Adobe investigates reports of a zero-day exploit targeting its PDF Reader—a very attractive target for criminals. (For more on the crimeware economy, see Dark Reading's reports on Russian cyber mob pricing.)
Twitter warns users by email of account compromises—this email is real. Google suffered an unexplained service outage in much of Asia this morning. Scammers try to spook Internet users with fears of credit card fraud. Other phishers offer (implausibly) a $100 McDonald's gift card to Facebook users via a dodgy survey.
The image-stealing Trojan reported yesterday is uploading files to an Iraqi ftp server. (The exploit appears to be a criminal rather than an espionage operation.) South Carolina's data breach may now affect 200,000 additional taxpayers.
Lawyers are fingered as a source of cyber vulnerability. One criticism (that they inhibit information-sharing by warning clients of legal obstacles) seems unfair, the other (that law practices as a sector tend to be careless about cyber security) better grounded.
Cisco patches a TACACS+ Authentication Bypass vulnerability.
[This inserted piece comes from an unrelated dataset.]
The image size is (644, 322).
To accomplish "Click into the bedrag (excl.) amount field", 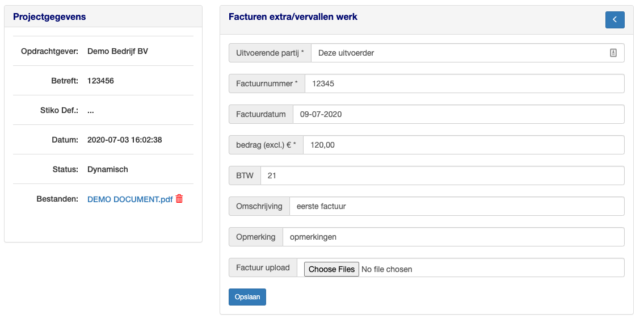I will tap(464, 145).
IBM sees service consolidation as a path to better security. Boeing announces layoff plans; other government contractors prepare to retrench as US budget sequestration approaches. Britain's GCHQ rolls out its public-private cyber security partnership: BAE's Detica will be a major contributor. The Air Force extends its NETCENTS I contract and increases the vehicle's ceiling tenfold.
An industry-academic consortium crowdsources Botnet hunting. The SANS Institute honors Australia's DIISRTE for its innovative approach to advanced persistent threats. Sophos tells you how to report a cyber crime.